Why Use a Custom KernelSpec with Pipenv?
- Keep dependencies organized per project
- Avoid package version conflicts
- Easily switch between different environments in Jupyter
- Share your environment using
Pipfile
andPipfile.lock
Step 1: Create a Pipenv Environment
Start by navigating to your project folder:
$ mkdir xgboost-notebook
$ cd xgboost-notebook
$ pipenv --python 3.11
Install the necessary packages:
$ pipenv install ipykernel xgboost pandas numpy matplotlib
Step 2: Register the Kernel with Jupyter
Now activate the environment:
$ pipenv shell
Then register the environment as a new Jupyter kernel:
$ python -m ipykernel install --user --name xgboost-pipenv --display-name "Python (XGBoost Pipenv)"
This command tells Jupyter to recognize your pipenv environment as a kernel option.

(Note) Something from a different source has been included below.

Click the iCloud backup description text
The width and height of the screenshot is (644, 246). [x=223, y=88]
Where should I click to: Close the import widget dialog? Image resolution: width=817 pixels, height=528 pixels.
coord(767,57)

Step 3: Verify the Kernel Installation
Check that your new kernel is listed:
$ jupyter kernelspec list
You should see something like this:
Available kernels:
xgboost-pipenv /Users/james/Library/Jupyter/kernels/xgboost-pipenv
chatgpt /Users/james/Library/Jupyter/kernels/chatgpt
dapp_example /Users/james/Library/Jupyter/kernels/dapp_example
ganache_example /Users/james/Library/Jupyter/kernels/ganache_example
llm_practice /Users/james/Library/Jupyter/kernels/llm_practice
python3 /Users/james/Library/Jupyter/kernels/python3
survey_utl /Users/james/Library/Jupyter/kernels/survey_utl
Step 4: Launch Jupyter Notebook
While still in your pipenv shell, start Jupyter:
$ jupyter notebook
From the notebook interface, click New and select Python (XGBoost Pipenv) as the kernel.

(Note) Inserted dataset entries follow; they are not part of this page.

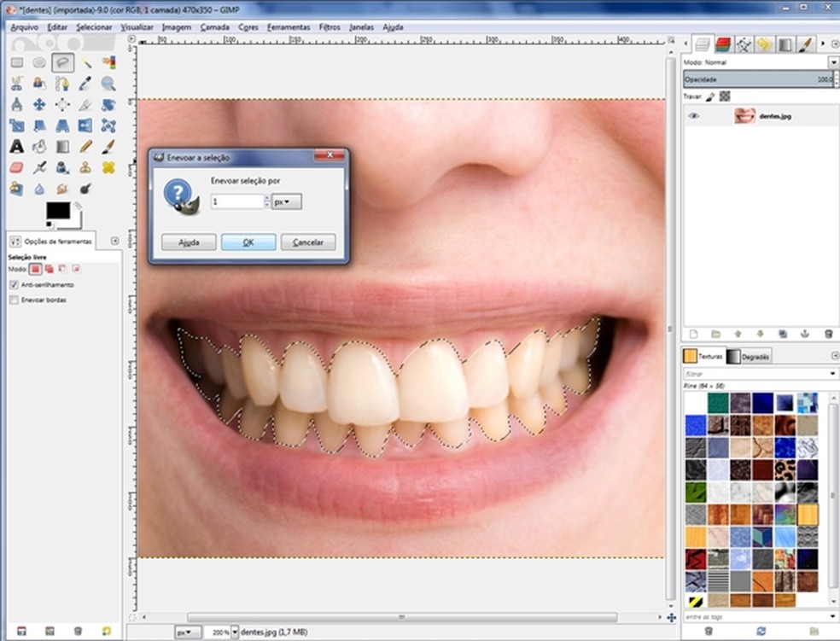Image resolution: width=840 pixels, height=641 pixels.
Task: Select the Pencil tool
Action: (85, 147)
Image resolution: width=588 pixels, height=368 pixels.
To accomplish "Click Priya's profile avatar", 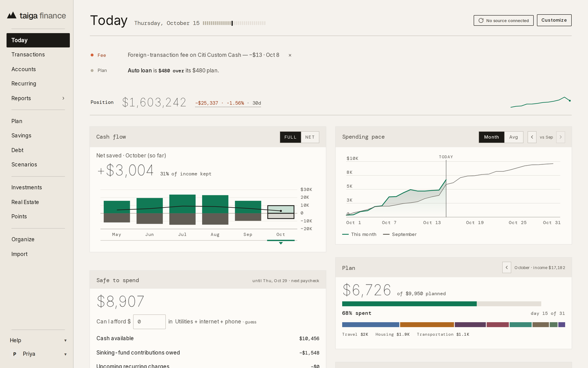I will click(x=15, y=354).
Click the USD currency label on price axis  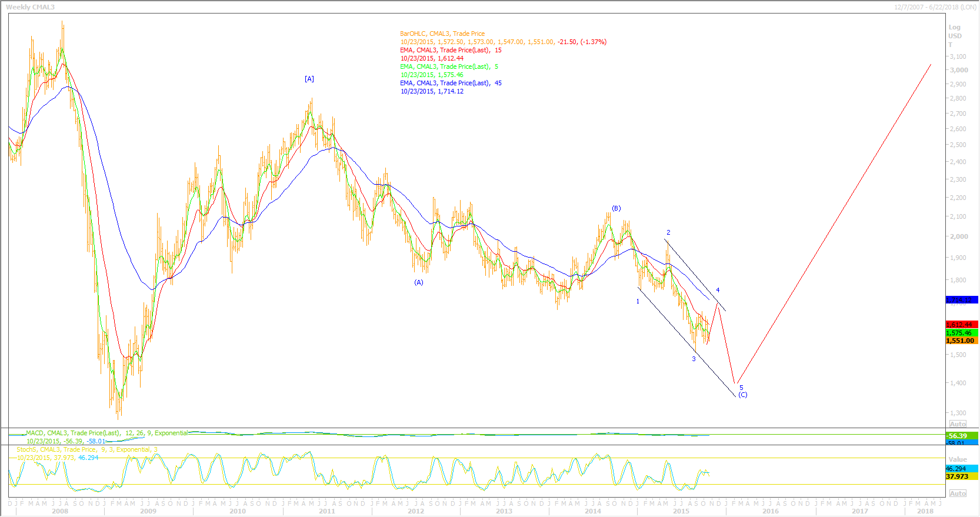[x=955, y=36]
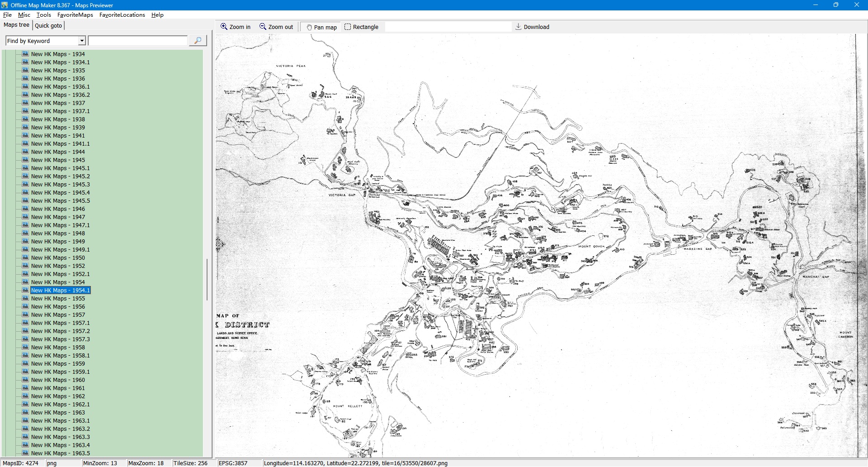868x467 pixels.
Task: Open the File menu
Action: pos(7,15)
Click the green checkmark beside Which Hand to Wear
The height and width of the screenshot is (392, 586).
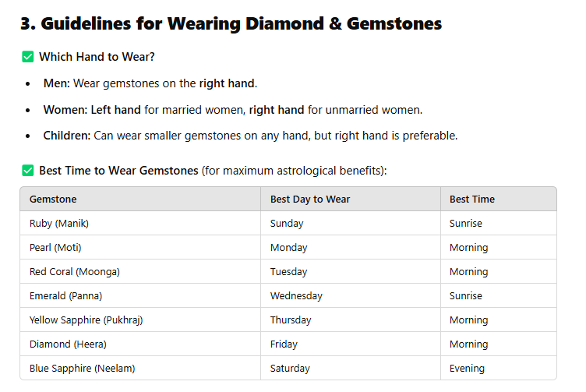pyautogui.click(x=28, y=57)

Step 5: Share Your Environment
Pipenv makes it easy to share your environment. Simply send your Pipfile
and Pipfile.lock
to a collaborator. They can recreate it with:
$ pipenv install
$ pipenv shell
$ python -m ipykernel install --user --name xgboost-pipenv --display-name "Python (XGBoost Pipenv)"
Final Thoughts
Using pipenv
alongside Jupyter’s KernelSpec system gives you clean, project specific Python environments that integrate smoothly into your notebook workflow. For data science projects using XGBoost, this ensures you’re not polluting your global environment or accidentally breaking other projects. It’s fast, reproducible, and keeps your work organized.